### Directions
1. Translate this sentence from the connector description into German: "The relay terminal 33 is held between the distal end of the terminal fitting 32 and the contact portions of the second component 45 when the connector housing 31 is connected to the end 411 of the housing 41."
2. Copy word for word the part of the connector description between "The relay terminal 33 is" and "of the electrically-insulating elastic material layer 331.", inclusive.

--- start Extract ---

As shown in FIG. 4, in the connector 30 according to the exemplary embodiment, when the connector housing 31 is connected to the end 411 of the housing 41, the internal conductor 321 of the terminal fitting 32 and a distal end portion 322 a of the external conductor 322 are electrically coupled to the contact portions (not shown) of the second component 45 on the circuit board 42 through the relay terminal 33.
The relay terminal 33 is held between the distal end of the terminal fitting 32 and the contact portions of the second component 45 when the connector housing 31 is connected to the end 411 of the housing 41. As shown in FIG. 5, the relay terminal 33 includes an electrically-insulating elastic material layer 331 (an example of an electrically-insulating member) and conductive pattern layers 322 (an example of conductors) overlaid on the surface of the electrically-insulating elastic material layer 331.
Foaming sponge of an insulating resin molded into a predetermined shape is formed as the electrically-insulating elastic material layer 331. The electrically-insulating elastic material layer 331 is held between the distal end of the terminal fitting 32 and the contact portions of the second component 45 so as to be elastically deformed in the direction X1 in FIGS. 1 and 5. Thus, the electrically-insulating elastic material layer 331 biases the circuit board 42 toward the end 415 of the housing 41.
As shown in FIG. 5, the electrically-insulating elastic material layer 331 according to the exemplary embodiment has at least one lateral surface formed as a convex arc surface 331 c smoothly connecting a surface 331 a of the electrically-insulating elastic material layer 331 that faces the contact potion and a surface 331 b of the electrically-insulating elastic material layer 331 that faces the terminal fitting 32 to each other.
The conductive pattern layers 332 are overlaid on the surface of the electrically-insulating elastic material layer 331 to electrically couple the contact portions on the second component 45 and the terminal fitting 32 to each other in a reliable manner The plurality of conductive pattern layers 332 forms an electrically-conductive portion.
Each of the conductive pattern layers 332 according to the exemplary embodiment includes a contact portion contacting pattern 332 a, a terminal contacting pattern 332 b, and an arc portion pattern 332 c. The contact portion contacting pattern 332 a overlaid on the surface 331 a of the electrically-insulating elastic material layer 331 that faces the contact portion. The terminal contacting pattern 332 b overlaid on the surface 331 b of the electrically-insulating elastic material layer 331 that faces the terminal fitting 32. The arc portion pattern 332 c is overlaid on the convex arc surface 331 c to connect the contact portion contacting pattern 332 a and the terminal contacting pattern 332 b to each other.

--- end Extract ---
--- start Collected material ---

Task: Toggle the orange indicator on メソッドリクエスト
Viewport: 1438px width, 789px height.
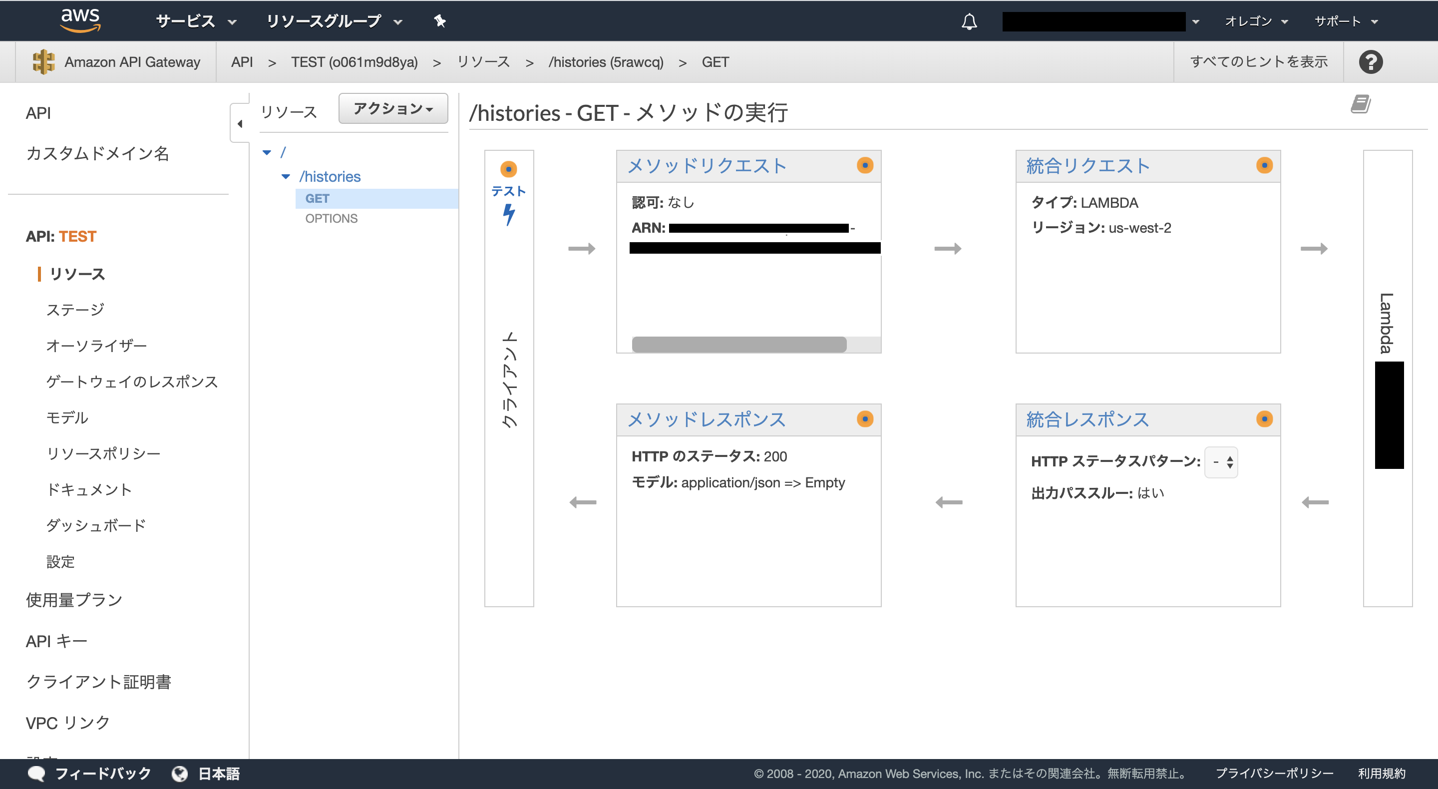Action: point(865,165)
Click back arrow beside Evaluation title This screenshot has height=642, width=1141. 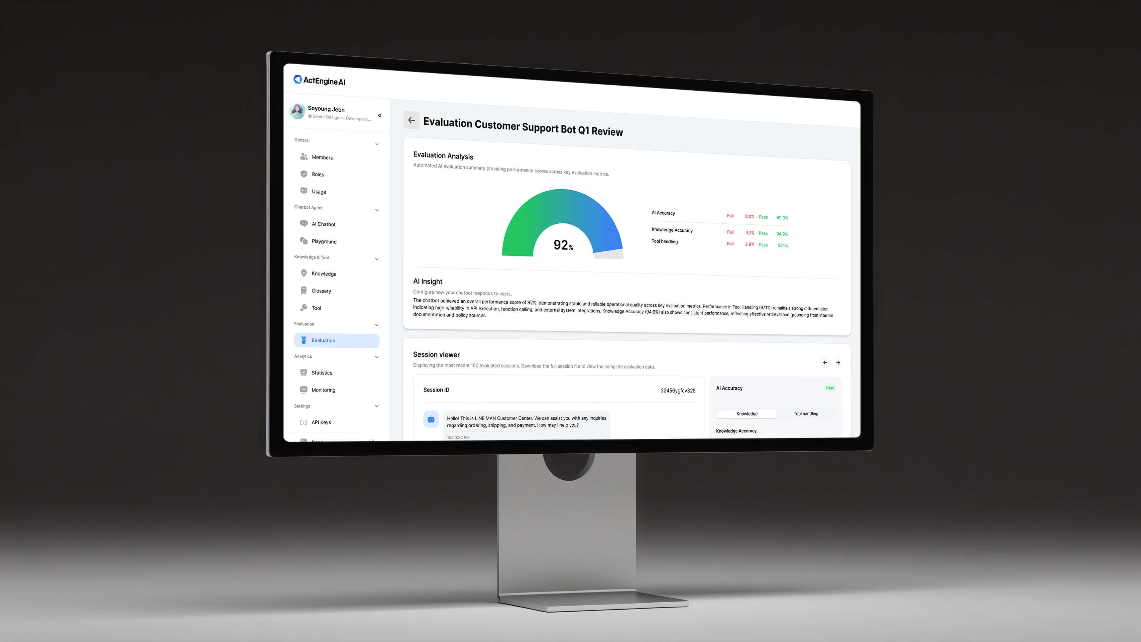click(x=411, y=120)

--- end Collected material ---

### Answers to the tasks
1. Der Relaisanschluss 33 wird zwischen dem distalen Ende des Anschlussstücks 32 und den Kontaktabschnitten der zweiten Komponente 45 gehalten, wenn das Steckergehäuse 31 mit dem Ende 411 des Gehäuses 41 verbunden ist.

2.
The relay terminal 33 is held between the distal end of the terminal fitting 32 and the contact portions of the second component 45 when the connector housing 31 is connected to the end 411 of the housing 41. As shown in FIG. 5, the relay terminal 33 includes an electrically-insulating elastic material layer 331 (an example of an electrically-insulating member) and conductive pattern layers 322 (an example of conductors) overlaid on the surface of the electrically-insulating elastic material layer 331.